When you launch a cluster into a VPC, you can use AWS Identity and Access Management (IAM) to control access to clusters and restrict actions using policies, just as you would with clusters launched into EC2-Classic. For more information about how IAM works with Amazon EMR, see Using IAM.

You can also use IAM to control who can create and administer subnets. For more information about administering policies and actions in Amazon EC2 and Amazon VPC, see IAM Policies for Amazon EC2 in the Amazon EC2 User Guide for Linux Instances.

By default, all IAM users can see all of the subnets for the account, and any user can launch a cluster in any subnet.

You can limit access to the ability to administer the subnet, while still allowing users to launch clusters into subnets. To do so, create one user account which has permissions to create and configure subnets and a second user account that can launch clusters but which can’t modify Amazon VPC settings.

To allow users to launch clusters in a VPC without the ability to modify the VPC

  1. Create the VPC and launch Amazon EMR into a subnet of that VPC using an account with permissions to administer Amazon VPC and Amazon EMR.

  2. Create a second user account with permissions to call the RunJobFlow, DescribeJobFlows, TerminateJobFlows, and AddJobFlowStep actions in the Amazon EMR API. You should also create an IAM policy that allows this user to launch EC2 instances.
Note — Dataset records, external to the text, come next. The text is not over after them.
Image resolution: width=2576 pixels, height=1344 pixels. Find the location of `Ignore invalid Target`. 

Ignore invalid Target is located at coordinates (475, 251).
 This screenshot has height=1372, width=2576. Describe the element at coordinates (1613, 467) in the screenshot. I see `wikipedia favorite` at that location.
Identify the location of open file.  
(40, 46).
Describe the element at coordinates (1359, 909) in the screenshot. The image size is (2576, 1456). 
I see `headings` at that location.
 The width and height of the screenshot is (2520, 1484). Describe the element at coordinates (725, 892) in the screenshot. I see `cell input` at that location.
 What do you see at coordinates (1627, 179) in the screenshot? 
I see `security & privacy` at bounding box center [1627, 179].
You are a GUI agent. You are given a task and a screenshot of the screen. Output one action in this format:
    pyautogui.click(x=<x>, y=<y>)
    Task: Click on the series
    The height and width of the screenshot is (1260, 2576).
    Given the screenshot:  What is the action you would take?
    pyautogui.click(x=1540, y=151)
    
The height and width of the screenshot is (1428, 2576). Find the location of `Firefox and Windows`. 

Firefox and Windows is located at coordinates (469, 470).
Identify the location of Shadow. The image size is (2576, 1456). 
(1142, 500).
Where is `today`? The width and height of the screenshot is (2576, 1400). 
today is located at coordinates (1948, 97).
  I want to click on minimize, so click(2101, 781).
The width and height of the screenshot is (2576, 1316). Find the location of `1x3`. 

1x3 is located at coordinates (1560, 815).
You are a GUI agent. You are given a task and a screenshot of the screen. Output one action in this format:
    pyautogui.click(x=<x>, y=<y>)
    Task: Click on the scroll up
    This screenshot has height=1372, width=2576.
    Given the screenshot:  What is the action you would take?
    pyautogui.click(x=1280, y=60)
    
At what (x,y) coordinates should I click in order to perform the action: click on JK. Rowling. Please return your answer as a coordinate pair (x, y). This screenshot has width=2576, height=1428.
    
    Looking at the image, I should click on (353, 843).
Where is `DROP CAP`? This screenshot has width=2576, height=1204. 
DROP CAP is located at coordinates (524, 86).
An example of this is shown below.

    {
    "Version": "2012-10-17",  
    "Statement": [
        {
          "Action": [
             "ec2:AuthorizeSecurityGroupIngress",
             "ec2:CancelSpotInstanceRequests",
             "ec2:CreateSecurityGroup",
             "ec2:CreateTags",
             "ec2:DescribeAvailabilityZones",
             "ec2:DescribeInstances",
             "ec2:DescribeKeyPairs",
             "ec2:DescribeSubnets",
             "ec2:DescribeSecurityGroups",
             "ec2:DescribeSpotInstanceRequests",
             "ec2:DescribeRouteTables",
             "ec2:ModifyImageAttribute",	
             "ec2:ModifyInstanceAttribute",
             "ec2:RequestSpotInstances",
             "ec2:RunInstances",
             "ec2:TerminateInstances"  
             ],
          "Effect": "Allow",
          "Resource": "*"
        },
        {
          "Action": [
             "elasticmapreduce:AddInstanceGroups",
             "elasticmapreduce:AddJobFlowSteps", 
             "elasticmapreduce:DescribeJobFlows",
             "elasticmapreduce:ModifyInstanceGroups",
             "elasticmapreduce:RunJobFlow",
             "elasticmapreduce:TerminateJobFlows"
             ],
          "Effect": "Allow",
          "Resource": "*"
        },
        {
           "Action": [
             "s3:GetObject",
             "s3:PutObject",
             "s3:ListBucket"
             ],
         "Effect": "Allow",
         "Resource": "*"
        }
      ]
    }
    

    Users with the IAM permissions set above are able to launch clusters within the VPC subnet, but are not able to change the VPC configuration.

    Note

    You should be cautious when granting ec2:TerminateInstances permissions because this action gives the recipient the ability to shut down any EC2 instance in the account, including those outside of Amazon EMR.